GIVEN TASK:
Reproduce every row below verbatim, with no changes.
——————
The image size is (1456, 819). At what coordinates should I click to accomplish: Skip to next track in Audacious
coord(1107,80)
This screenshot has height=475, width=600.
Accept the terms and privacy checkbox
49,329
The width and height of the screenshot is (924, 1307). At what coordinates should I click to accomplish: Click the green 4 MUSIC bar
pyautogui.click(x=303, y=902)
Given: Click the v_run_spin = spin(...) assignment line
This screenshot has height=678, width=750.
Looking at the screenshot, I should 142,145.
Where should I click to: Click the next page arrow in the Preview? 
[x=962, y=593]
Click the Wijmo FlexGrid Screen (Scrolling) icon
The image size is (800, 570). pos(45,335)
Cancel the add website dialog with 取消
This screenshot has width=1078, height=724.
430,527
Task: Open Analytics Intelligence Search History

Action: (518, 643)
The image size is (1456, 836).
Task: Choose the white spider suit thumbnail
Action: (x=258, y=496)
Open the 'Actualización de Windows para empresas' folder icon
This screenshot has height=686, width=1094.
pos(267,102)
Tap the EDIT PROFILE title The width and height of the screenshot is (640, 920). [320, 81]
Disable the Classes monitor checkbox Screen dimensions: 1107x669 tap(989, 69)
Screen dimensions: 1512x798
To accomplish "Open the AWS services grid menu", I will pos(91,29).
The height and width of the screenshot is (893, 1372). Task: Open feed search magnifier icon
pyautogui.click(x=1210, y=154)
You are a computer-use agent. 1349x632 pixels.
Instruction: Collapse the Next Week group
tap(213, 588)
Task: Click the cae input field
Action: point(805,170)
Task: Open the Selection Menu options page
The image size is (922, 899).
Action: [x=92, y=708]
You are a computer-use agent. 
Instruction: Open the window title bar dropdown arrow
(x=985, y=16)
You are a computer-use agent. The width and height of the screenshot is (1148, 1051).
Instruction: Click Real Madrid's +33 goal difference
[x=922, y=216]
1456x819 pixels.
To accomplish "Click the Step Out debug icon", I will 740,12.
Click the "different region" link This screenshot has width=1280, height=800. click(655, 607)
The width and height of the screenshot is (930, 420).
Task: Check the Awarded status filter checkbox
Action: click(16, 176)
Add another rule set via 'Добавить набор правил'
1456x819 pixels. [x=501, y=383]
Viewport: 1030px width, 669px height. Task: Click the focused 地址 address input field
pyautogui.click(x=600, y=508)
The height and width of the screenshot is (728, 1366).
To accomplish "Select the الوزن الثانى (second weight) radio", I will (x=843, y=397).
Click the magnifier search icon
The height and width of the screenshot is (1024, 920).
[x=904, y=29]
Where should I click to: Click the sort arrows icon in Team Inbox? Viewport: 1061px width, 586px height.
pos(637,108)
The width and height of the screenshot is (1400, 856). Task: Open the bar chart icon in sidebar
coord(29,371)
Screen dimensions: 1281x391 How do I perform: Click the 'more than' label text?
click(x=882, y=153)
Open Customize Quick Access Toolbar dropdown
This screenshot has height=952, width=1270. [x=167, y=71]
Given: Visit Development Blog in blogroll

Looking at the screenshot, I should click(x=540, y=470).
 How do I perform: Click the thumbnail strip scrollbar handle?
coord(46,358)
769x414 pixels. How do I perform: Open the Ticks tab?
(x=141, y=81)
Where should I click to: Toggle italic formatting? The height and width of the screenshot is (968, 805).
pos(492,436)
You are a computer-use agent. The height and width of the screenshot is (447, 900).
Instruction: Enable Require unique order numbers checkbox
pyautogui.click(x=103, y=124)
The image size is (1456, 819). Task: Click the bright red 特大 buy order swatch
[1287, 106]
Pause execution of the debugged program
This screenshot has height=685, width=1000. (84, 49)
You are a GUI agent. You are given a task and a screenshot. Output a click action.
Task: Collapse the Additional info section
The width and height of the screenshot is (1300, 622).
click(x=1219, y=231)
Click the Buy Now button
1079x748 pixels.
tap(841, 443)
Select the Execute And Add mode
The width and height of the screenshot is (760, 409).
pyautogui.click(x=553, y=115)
——————
RESPONSE:
The image size is (1456, 819). At what coordinates should I click to accomplish: Skip to next track in Audacious
coord(1107,80)
This screenshot has height=475, width=600.
Accept the terms and privacy checkbox
49,329
The width and height of the screenshot is (924, 1307). At what coordinates should I click to accomplish: Click the green 4 MUSIC bar
pyautogui.click(x=303, y=902)
Given: Click the v_run_spin = spin(...) assignment line
This screenshot has height=678, width=750.
Looking at the screenshot, I should 142,145.
Where should I click to: Click the next page arrow in the Preview? 
[x=962, y=593]
Click the Wijmo FlexGrid Screen (Scrolling) icon
The image size is (800, 570). pos(45,335)
Cancel the add website dialog with 取消
This screenshot has width=1078, height=724.
430,527
Task: Open Analytics Intelligence Search History

Action: (518, 643)
The image size is (1456, 836).
Task: Choose the white spider suit thumbnail
Action: (x=258, y=496)
Open the 'Actualización de Windows para empresas' folder icon
This screenshot has height=686, width=1094.
pos(267,102)
Tap the EDIT PROFILE title The width and height of the screenshot is (640, 920). [320, 81]
Disable the Classes monitor checkbox Screen dimensions: 1107x669 tap(989, 69)
Screen dimensions: 1512x798
To accomplish "Open the AWS services grid menu", I will pos(91,29).
The height and width of the screenshot is (893, 1372). Task: Open feed search magnifier icon
pyautogui.click(x=1210, y=154)
You are a computer-use agent. 1349x632 pixels.
Instruction: Collapse the Next Week group
tap(213, 588)
Task: Click the cae input field
Action: point(805,170)
Task: Open the Selection Menu options page
The image size is (922, 899).
Action: [x=92, y=708]
You are a computer-use agent. 
Instruction: Open the window title bar dropdown arrow
(x=985, y=16)
You are a computer-use agent. The width and height of the screenshot is (1148, 1051).
Instruction: Click Real Madrid's +33 goal difference
[x=922, y=216]
1456x819 pixels.
To accomplish "Click the Step Out debug icon", I will 740,12.
Click the "different region" link This screenshot has width=1280, height=800. click(655, 607)
The width and height of the screenshot is (930, 420).
Task: Check the Awarded status filter checkbox
Action: click(16, 176)
Add another rule set via 'Добавить набор правил'
1456x819 pixels. [x=501, y=383]
Viewport: 1030px width, 669px height. Task: Click the focused 地址 address input field
pyautogui.click(x=600, y=508)
The height and width of the screenshot is (728, 1366).
To accomplish "Select the الوزن الثانى (second weight) radio", I will (x=843, y=397).
Click the magnifier search icon
The height and width of the screenshot is (1024, 920).
[x=904, y=29]
Where should I click to: Click the sort arrows icon in Team Inbox? Viewport: 1061px width, 586px height.
pos(637,108)
The width and height of the screenshot is (1400, 856). Task: Open the bar chart icon in sidebar
coord(29,371)
Screen dimensions: 1281x391 How do I perform: Click the 'more than' label text?
click(x=882, y=153)
Open Customize Quick Access Toolbar dropdown
This screenshot has height=952, width=1270. [x=167, y=71]
Given: Visit Development Blog in blogroll

Looking at the screenshot, I should click(x=540, y=470).
 How do I perform: Click the thumbnail strip scrollbar handle?
coord(46,358)
769x414 pixels. How do I perform: Open the Ticks tab?
(x=141, y=81)
Where should I click to: Toggle italic formatting? The height and width of the screenshot is (968, 805).
pos(492,436)
You are a computer-use agent. The height and width of the screenshot is (447, 900).
Instruction: Enable Require unique order numbers checkbox
pyautogui.click(x=103, y=124)
The image size is (1456, 819). Task: Click the bright red 特大 buy order swatch
[1287, 106]
Pause execution of the debugged program
This screenshot has height=685, width=1000. (84, 49)
You are a GUI agent. You are given a task and a screenshot. Output a click action.
Task: Collapse the Additional info section
The width and height of the screenshot is (1300, 622).
click(x=1219, y=231)
Click the Buy Now button
1079x748 pixels.
tap(841, 443)
Select the Execute And Add mode
The width and height of the screenshot is (760, 409).
pyautogui.click(x=553, y=115)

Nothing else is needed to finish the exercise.